Endlich wieder mit einem Mann glücklich sein, war der fromme Wunsch der 54-jährigen Vorarlbergerin. Dass Amor ihr über eine Dating-Plattform einen Betrüger schicken würde, hätte sich die Alleinerzieherin nicht im Traum gedacht. Viel schlimmer noch, aus Gutmütigkeit und Liebe zu ihrem jüngeren Freund wurde die Frau sogar kriminell. Als Erwachsenenvertreterin ihres Bruders hatte sie innerhalb von fünf Monaten rund 79.000 Euro von seinem Konto abgehoben, um damit ihrem Liebsten finanziell aus der Patsche zu helfen.
Angebliche Arzt- und Beerdigungskosten
Einmal waren es Beerdigungskosten für das Begräbnis seines Vaters im Kosovo. Ein andermal brauchte der 49-Jährige Geld für die Operation der vermeintlich krebskranken Schwester. Etwas später kam noch medizinische Hilfe für einen todkranken Bruder dazu. Und so zahlte die Gutmütige fleißig an den in der Schweiz wohnhaften und arbeitslosen Liebesschwindler weiter.

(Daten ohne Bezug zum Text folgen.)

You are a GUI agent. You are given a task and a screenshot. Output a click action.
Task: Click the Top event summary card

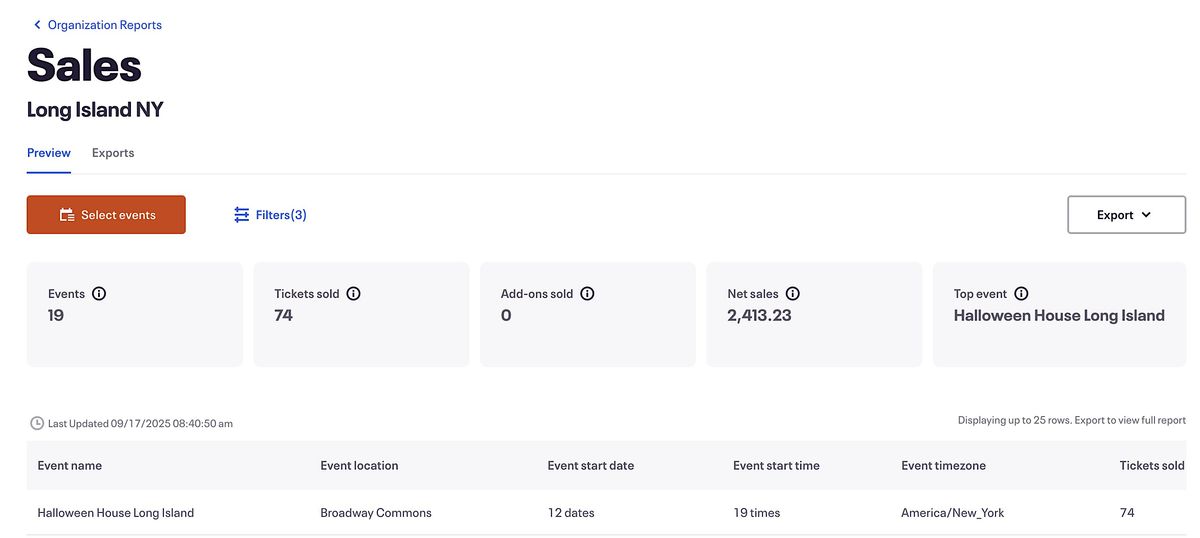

Nachdem die 54-Jährige keine Berichte über die Geldbehebungen abgegeben hatte, erstattete die Pflegschaftsrichterin Anzeige. Bei der Polizei legte die Beschuldigte ein umfassendes Geständnis ab. Dass sie ihr Versprechen, mittels Kredites den Schaden wiedergutzumachen, eingehalten hat, werteten sowohl Staatsanwalt Markus Fußenegger als auch der vorsitzende Richter des Schöffensenates, Martin Mitteregger, als Milderungsgrund. Der Prozess endete mit einem Schuldspruch im Sinne der Anklage. Die Unbescholtene wurde rechtskräftig zu einer bedingten Haftstrafe von fünf Monaten und 960 Euro Geldstrafe verurteilt.